Reset Media Foundation
regsvr32 wmnetmgr.dll
regsvr32 wmpshell.dll
regsvr32 wmadmod.dll
regsvr32 wmvdecod.dll
Run those as administrator. Restart the app. This re-registers the core streaming DLLs.
Force IPv4 (if you're on a broken IPv6 network)
Some networks have IPv6 enabled but broken DNS for IPv6. This can cause NS_E_NO_SERVER_CONTACT because the app tries IPv6 first, fails, and doesn't fall back to IPv4. You can disable IPv6 on the network adapter:
- Open Network and Sharing Center > Change adapter settings.
- Right-click your active connection, choose Properties.
- Uncheck Internet Protocol Version 6 (TCP/IPv6).
- Click OK, reboot. Test the stream.
Don't leave IPv6 disabled permanently unless you're sure you don't need it — but for this test, it's safe. If the error goes away, contact your network admin about IPv6 DNS configuration.

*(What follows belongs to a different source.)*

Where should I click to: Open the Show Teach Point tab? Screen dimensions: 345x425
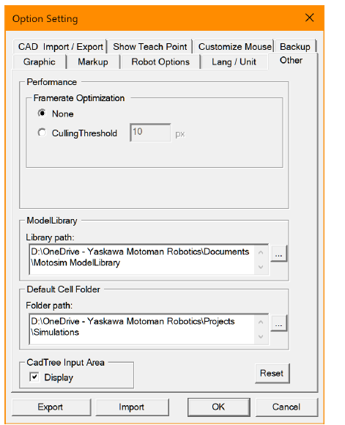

Registry Edit: Protocol Handler Order
This is the nuclear option. Windows Media Player uses a list of protocol handlers to decide how to connect. If the RTSP or MMS handler is missing or corrupted, you get this error.
HKEY_LOCAL_MACHINE\SOFTWARE\Microsoft\MediaPlayer\Player\MLS\ProtocolHandlers
Check that rtsp and mms are present. Each should have a default value pointing to wmnetmgr.dll. If missing, create a new key for each protocol (type REG_SZ) with value wmnetmgr.dll. Reboot the app.
I've only needed this registry fix twice in 14 years — but both times it was the silver bullet.
Still Failing? Check the Server Side
If all the above fails, the server might be down or misconfigured. Try accessing the stream URL from a different device on a different network (like your phone on cellular). If it works there, the problem is your network. If it fails everywhere, the server's the issue — contact the stream provider.
One last thing: some corporate networks use SSL inspection that breaks non-HTTPS streams. If you see the error specifically for RTSP streams (rtsp://), ask your IT team to whitelist that protocol from inspection. It's a long shot, but I've seen it.